Les économies d'énergie dans le bâtiment sont un thème central de la politique de transition écologique. Le calcul et la mesure réelle des consommations deviennent des enjeux essentiels de la mise en œuvre de garanties de performance. L'Ifpeb propose une méthodologie qui intègre le "commissioning" afin d'assurer le suivi et le pilotage d'une construction basse consommation. Explications.
Comment concevoir, réaliser et exploiter un bâtiment efficace énergétiquement afin d'atteindre une réelle basse consommation ? Quels outils méthodologiques pourront prévoir et interpréter les écarts mesurés entre estimations et consommations réelles ? Voilà quelques questions auxquelles tente de répondre une communauté de l'Ifpeb (Institut français pour la performance énergétique des bâtiments) animée par son directeur, Cédric Borel. "Nous faisons une proposition méthodologique pour réaliser le suivi et le pilotage d'un bâtiment autour d'une valeur cible de consommation, ce qui est différent d'une garantie de performance énergétique", prévient-il.
Adopter la bonne unité de mesure
"Mon propos est orienté sur la construction neuve mais le socle commun est adaptable aux différentes configurations en fonction des besoins et destination d'un projet", poursuit le directeur de l'Ifpeb. Cette méthodologie repose sur l'IMPVP (International performance measurement and verification protocol), une démarche destinée à prouver les gains d'énergie réalisés à la suite de la mise en œuvre de solutions d'efficacité énergétique. Cédric Borel distingue quatre piliers, le premier étant une bonne définition des usages du bâtiment, de leur intensité et du potentiel d'usage. "Il faut une conception énergétique orientée vers l'utilisateur, qui prenne en compte l'évolution et la nécessaire flexibilité des usages", estime le spécialiste. Se pose alors la question de l'unité de mesure à adopter, les mètres carrés s'avérant notoirement insuffisants. "Il faut choisi une unité fonctionnelle", soutient Cédric Borel : le poste de travail pour un immeuble tertiaire, qui reflétera la densité d'utilisation du bâtiment, le nombre de visiteurs par heure d'un centre commercial illustrant son affluence, le nombre d'élèves d'un établissement d'enseignement ou le nombre de lits d'un centre de soin. "Il faut retenir l'intensité d'usage, afin de mieux dimensionner et de comprendre le lien entre usages et consommation réelle d'énergie", déclare-t-il.

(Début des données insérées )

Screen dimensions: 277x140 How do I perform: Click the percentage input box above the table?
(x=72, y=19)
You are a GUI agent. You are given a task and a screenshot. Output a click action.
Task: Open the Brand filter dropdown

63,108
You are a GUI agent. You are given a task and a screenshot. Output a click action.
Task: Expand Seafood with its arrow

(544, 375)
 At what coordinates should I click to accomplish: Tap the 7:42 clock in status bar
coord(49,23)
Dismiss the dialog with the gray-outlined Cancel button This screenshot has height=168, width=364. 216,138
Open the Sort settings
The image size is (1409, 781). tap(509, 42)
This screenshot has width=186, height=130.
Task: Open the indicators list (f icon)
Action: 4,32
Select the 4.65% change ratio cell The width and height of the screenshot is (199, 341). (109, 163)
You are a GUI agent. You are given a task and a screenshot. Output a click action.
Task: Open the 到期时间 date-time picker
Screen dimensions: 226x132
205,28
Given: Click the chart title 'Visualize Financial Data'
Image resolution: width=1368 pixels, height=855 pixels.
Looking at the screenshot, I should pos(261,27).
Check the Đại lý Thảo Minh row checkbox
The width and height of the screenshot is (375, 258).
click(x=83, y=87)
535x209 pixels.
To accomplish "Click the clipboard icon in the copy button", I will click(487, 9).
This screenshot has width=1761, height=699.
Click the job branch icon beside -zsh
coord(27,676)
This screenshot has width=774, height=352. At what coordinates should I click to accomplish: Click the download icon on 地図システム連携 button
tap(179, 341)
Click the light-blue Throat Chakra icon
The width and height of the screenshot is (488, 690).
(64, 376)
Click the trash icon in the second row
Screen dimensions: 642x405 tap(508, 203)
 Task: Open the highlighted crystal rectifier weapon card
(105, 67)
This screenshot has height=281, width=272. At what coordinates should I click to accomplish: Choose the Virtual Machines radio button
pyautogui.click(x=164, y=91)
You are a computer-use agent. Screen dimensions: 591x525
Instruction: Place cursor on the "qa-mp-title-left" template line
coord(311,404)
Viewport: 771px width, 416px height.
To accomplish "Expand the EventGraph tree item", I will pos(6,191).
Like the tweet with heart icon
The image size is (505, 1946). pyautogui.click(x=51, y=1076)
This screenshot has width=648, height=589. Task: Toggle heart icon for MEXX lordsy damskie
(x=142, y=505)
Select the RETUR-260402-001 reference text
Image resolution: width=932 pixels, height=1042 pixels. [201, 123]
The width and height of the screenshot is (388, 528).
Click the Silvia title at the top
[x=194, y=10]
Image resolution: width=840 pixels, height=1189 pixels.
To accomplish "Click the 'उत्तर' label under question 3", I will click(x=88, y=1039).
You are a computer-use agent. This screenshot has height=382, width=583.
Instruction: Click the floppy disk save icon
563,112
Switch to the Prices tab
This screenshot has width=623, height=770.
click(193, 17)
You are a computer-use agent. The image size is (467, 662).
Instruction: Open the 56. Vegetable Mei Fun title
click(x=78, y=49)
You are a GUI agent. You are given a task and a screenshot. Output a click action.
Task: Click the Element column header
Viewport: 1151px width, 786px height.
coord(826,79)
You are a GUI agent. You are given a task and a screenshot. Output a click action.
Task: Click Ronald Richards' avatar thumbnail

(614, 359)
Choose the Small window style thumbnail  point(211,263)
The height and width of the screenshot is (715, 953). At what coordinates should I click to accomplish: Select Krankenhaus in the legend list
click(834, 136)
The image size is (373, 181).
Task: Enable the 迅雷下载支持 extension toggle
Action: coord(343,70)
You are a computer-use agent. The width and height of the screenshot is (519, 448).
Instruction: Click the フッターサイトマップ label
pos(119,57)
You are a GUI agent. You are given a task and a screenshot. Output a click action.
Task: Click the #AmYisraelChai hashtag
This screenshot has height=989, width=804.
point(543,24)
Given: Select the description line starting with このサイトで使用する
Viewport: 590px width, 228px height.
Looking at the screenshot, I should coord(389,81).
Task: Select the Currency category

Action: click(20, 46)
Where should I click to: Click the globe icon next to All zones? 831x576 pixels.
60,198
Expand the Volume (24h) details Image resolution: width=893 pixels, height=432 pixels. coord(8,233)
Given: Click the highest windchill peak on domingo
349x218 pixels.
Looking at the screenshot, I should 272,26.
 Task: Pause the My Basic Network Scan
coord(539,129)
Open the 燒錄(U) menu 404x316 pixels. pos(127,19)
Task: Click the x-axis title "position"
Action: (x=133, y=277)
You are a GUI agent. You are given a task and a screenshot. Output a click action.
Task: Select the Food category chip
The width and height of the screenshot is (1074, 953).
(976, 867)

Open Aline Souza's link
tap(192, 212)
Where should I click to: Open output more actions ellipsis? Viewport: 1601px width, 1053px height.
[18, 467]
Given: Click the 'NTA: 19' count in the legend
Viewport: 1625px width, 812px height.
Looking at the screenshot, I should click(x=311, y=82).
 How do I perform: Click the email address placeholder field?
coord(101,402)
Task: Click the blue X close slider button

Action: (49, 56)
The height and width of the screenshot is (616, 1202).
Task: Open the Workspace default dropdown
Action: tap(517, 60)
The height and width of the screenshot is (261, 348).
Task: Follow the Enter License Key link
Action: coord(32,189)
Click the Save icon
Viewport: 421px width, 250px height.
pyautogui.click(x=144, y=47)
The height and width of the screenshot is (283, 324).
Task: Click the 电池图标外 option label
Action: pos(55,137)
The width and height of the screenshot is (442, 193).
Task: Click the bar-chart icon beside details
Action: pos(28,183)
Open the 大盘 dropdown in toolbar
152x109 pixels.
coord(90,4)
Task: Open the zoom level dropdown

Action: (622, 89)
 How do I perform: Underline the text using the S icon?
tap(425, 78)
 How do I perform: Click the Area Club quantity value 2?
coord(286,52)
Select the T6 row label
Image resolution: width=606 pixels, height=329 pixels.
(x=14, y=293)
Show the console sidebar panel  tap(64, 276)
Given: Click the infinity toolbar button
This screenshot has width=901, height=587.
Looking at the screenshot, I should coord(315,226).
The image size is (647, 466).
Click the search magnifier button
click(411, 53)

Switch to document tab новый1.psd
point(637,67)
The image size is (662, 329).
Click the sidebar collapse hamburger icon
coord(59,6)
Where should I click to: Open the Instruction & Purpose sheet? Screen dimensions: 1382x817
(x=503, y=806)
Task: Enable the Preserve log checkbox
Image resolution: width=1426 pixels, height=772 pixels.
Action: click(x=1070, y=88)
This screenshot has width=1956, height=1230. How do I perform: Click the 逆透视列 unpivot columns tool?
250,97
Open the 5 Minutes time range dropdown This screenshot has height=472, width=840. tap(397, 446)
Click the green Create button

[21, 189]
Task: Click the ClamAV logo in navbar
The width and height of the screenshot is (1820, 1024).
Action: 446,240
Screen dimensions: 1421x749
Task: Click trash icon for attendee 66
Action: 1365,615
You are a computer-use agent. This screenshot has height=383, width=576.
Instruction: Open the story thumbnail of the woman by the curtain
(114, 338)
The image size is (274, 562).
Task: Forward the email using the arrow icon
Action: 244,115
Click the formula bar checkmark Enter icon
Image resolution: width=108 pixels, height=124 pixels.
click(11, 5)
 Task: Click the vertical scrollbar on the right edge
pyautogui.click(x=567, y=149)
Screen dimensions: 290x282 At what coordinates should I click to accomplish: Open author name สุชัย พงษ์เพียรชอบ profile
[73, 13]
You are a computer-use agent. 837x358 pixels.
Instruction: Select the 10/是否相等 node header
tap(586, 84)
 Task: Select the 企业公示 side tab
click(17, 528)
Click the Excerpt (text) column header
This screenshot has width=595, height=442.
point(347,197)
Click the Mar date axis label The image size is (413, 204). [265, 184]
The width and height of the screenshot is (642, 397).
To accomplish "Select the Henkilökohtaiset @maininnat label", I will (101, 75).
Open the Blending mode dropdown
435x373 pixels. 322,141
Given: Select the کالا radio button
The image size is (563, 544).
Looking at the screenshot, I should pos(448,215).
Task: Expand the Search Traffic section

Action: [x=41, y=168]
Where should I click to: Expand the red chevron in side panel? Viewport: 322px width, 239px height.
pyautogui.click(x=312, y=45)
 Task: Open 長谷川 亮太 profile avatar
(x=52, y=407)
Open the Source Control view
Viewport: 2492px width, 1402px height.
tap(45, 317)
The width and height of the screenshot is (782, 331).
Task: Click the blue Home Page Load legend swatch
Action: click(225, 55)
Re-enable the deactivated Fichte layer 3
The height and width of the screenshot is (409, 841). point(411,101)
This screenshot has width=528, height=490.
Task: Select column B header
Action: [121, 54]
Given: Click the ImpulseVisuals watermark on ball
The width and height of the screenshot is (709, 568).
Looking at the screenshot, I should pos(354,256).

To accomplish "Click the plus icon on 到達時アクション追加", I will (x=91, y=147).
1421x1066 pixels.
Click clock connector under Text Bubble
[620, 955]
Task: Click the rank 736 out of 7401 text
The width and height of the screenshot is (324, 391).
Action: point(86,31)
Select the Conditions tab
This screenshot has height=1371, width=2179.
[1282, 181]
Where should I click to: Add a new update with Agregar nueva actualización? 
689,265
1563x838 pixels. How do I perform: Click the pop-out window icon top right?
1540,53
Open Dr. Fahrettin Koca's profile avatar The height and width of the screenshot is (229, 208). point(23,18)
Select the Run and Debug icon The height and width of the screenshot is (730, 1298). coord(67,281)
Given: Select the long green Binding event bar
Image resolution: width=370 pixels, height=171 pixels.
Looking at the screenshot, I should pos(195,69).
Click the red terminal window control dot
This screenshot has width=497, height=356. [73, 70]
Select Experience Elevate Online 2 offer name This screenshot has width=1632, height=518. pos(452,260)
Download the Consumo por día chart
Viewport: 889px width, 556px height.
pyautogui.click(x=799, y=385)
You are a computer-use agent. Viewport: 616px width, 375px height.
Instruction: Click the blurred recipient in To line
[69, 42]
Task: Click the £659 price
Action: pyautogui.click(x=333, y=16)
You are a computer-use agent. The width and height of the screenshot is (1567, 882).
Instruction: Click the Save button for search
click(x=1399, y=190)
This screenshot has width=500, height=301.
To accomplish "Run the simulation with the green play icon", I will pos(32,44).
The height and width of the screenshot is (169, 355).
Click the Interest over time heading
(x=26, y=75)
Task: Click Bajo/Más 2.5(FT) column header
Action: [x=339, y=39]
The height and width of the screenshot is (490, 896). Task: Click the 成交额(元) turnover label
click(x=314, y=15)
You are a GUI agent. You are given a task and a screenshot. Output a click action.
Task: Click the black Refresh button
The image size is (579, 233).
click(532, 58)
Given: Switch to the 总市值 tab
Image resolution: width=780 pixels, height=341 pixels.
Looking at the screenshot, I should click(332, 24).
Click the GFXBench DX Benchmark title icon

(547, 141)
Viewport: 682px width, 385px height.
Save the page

Un juste calcul de ces consommations prévisionnelles est le deuxième prérequis de la méthodologie développée par l'Ifpeb. "Il ne faut pas oublier que les 2/3 des consommations sont hors Réglementation thermique dans le tertiaire", souligne le directeur de l'institut. La conduite de la performance, grâce à la Gestion technique du bâtiment (GTB) et à un Plan de mesure et de vérification (PMV), constituera le troisième point d'importance, en intégrant toutes les données possibles, dont les comptages ultimes adressés par les fournisseurs d'énergie. Enfin, le quatrième pilier résidera dans le "commissioning énergétique". "Il s'agit d'un fil rouge entre toutes les étapes, depuis la conception jusqu'à l'exploitation", explique Cédric Borel. Cette mission, dévolue à une tierce partie qui ne soit pas ni conceptrice, ni exécutante, sera donc confiée à un cabinet spécialisé ou un bureau d'études techniques. Elle se définit comme un processus intensif et expert d'assurance qualité appliqué à l'énergie.
Différentes formes de commissioning
Il s'agit donc d'une mission transversale qui permet à la maîtrise d'ouvrage de ne pas supporter seule les risques de non atteinte des objectifs énergétiques et environnementaux. Hicham Lahmidi, du Bureau Veritas, explique que le "commissioning", qui vient des Etats-Unis, est issu de la construction navale où la mise en service d'un navire résulte de l'installation d'équipements de sécurité assortie d'une vérification de leur fonctionnement et du bon entraînement de l'équipage à la manœuvre du bateau. Selon lui, les retombées financières d'une telle démarche seraient à prendre en compte dans la gestion d'un projet immobilier (neuf ou rénovation, on parlera alors dans ce cas-là de "recommissioning"). Même un bâtiment existant, ne faisant pas l'objet de travaux profonds mais d'aménagements légers, peut bénéficier d'un "rétro-commissioning", dont le délai de retour sur investissement est extrêmement court (3 ans). Des principes sans doute appelés à se développer de ce côté-ci de l'Atlantique, dans un contexte de renchérissement de l'énergie.